🔗 Defining a Pipeline in Wurzel

At the heart of Wurzel lies the concept of the pipeline — a chain of steps that are connected and executed in sequence. Each step processes the output of the previous one, enabling modular, reusable, and optimally scheduled workflows.

🧩 What is a Wurzel Pipeline?

A pipeline in Wurzel is a chain of TypedStep instances, linked using the >> operator. This chaining mechanism makes it easy to define complex data processing flows that remain clean and composable.

Wurzel optimizes the execution of these pipelines automatically based on dependencies and contracts.

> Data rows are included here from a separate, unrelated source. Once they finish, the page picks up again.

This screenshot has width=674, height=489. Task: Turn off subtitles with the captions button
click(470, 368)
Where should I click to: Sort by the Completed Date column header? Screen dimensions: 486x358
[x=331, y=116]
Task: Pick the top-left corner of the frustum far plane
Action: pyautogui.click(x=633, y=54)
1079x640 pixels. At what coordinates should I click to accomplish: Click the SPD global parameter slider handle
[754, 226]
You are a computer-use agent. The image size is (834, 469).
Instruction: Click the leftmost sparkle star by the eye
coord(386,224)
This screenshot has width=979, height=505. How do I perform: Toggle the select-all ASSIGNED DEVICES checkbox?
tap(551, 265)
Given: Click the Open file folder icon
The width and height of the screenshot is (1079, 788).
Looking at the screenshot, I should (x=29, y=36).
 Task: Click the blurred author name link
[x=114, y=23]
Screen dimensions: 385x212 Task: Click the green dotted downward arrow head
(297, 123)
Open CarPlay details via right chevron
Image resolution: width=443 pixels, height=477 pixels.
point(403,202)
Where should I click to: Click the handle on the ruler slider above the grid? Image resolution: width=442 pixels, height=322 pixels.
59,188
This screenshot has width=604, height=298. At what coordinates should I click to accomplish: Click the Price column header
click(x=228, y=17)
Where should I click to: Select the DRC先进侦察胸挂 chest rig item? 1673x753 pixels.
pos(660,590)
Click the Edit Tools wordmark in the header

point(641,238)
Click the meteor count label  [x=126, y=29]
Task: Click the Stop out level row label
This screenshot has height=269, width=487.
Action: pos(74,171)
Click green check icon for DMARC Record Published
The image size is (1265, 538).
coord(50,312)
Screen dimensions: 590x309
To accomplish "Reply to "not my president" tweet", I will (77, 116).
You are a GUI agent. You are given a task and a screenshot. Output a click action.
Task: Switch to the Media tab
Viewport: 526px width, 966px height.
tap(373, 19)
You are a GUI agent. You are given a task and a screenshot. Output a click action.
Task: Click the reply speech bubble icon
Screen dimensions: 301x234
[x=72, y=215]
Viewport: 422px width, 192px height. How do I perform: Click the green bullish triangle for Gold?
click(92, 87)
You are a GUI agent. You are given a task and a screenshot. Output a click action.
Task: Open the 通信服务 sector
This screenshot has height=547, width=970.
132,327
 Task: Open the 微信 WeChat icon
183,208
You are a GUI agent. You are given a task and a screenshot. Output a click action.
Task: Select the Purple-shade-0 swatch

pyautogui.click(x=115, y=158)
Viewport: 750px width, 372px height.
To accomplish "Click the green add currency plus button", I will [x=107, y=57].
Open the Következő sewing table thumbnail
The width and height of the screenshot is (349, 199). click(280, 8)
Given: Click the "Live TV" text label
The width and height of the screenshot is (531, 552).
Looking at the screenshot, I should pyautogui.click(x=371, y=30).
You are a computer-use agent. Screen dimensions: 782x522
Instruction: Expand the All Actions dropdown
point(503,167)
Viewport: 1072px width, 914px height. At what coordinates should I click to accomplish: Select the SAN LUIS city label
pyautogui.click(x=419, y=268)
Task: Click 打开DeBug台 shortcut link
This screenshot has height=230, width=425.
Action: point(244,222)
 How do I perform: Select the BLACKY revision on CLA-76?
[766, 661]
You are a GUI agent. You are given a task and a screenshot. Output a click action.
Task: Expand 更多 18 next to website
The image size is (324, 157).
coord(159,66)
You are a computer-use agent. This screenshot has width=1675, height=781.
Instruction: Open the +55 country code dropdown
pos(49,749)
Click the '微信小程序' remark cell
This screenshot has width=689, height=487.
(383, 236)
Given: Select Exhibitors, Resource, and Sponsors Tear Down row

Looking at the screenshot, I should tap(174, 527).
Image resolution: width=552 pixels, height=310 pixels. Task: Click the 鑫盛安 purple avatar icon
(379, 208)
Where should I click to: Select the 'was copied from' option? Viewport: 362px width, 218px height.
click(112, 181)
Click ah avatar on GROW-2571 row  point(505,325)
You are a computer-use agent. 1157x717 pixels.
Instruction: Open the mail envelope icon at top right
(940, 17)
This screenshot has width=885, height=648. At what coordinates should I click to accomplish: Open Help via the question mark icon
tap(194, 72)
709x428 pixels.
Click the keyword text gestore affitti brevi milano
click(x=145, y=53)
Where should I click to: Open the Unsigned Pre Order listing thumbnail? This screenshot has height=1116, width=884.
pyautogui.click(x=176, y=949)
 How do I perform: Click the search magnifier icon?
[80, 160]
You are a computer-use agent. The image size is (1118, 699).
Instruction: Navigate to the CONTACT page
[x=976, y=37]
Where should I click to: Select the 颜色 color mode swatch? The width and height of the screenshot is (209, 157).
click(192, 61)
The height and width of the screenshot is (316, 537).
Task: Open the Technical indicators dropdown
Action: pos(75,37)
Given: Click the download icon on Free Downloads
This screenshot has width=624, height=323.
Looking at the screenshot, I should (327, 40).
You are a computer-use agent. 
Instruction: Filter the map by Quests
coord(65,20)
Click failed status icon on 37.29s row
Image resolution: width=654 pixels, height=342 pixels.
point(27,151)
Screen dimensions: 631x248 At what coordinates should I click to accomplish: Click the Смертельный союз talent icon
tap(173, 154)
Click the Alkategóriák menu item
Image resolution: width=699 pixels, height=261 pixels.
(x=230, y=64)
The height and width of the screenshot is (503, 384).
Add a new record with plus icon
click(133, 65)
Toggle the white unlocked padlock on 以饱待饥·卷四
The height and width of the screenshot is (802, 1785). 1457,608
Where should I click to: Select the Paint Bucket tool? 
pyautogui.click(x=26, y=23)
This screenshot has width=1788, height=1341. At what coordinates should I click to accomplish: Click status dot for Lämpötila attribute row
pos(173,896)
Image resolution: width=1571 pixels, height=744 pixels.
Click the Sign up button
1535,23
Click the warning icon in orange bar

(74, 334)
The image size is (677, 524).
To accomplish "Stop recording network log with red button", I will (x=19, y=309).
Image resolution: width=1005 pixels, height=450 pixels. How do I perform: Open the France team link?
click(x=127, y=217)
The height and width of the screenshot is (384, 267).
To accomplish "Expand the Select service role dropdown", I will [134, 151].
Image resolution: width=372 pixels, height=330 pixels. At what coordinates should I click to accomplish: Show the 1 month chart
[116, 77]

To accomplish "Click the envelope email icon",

🛠️ How to Define a Pipeline

To define a pipeline:

  1. Instantiate your steps using the helper WZ(...).
  2. Chain them together using >>.
  3. Return the final step (which implicitly carries the full chain).

📦 Example

from wurzel.steps import (
    EmbeddingStep,
    QdrantConnectorStep,
)
from wurzel.utils import WZ
from wurzel.steps.manual_markdown import ManualMarkdownStep
from wurzel.step import TypedStep

def pipeline() -> TypedStep:
    """Defines a Wurzel pipeline that embeds manual markdown and stores it in Qdrant."""

    # Step 1: Load markdown input manually
    md = WZ(ManualMarkdownStep)

    # Step 2: Generate embeddings from markdown content
    embed = WZ(EmbeddingStep)

    # Step 3: Store embeddings in a Qdrant vector database
    db = WZ(QdrantConnectorStep)

    # Chain the steps
    md >> embed >> db

    # Return the final step in the chain
    return db

🔄 Execution Order

Even though the function returns only the last step (db), Wurzel automatically resolves and runs all upstream dependencies in the correct order:

  1. ManualMarkdownStep runs first to provide data.
  2. EmbeddingStep transforms that data into vectors.
  3. QdrantConnectorStep persists the result.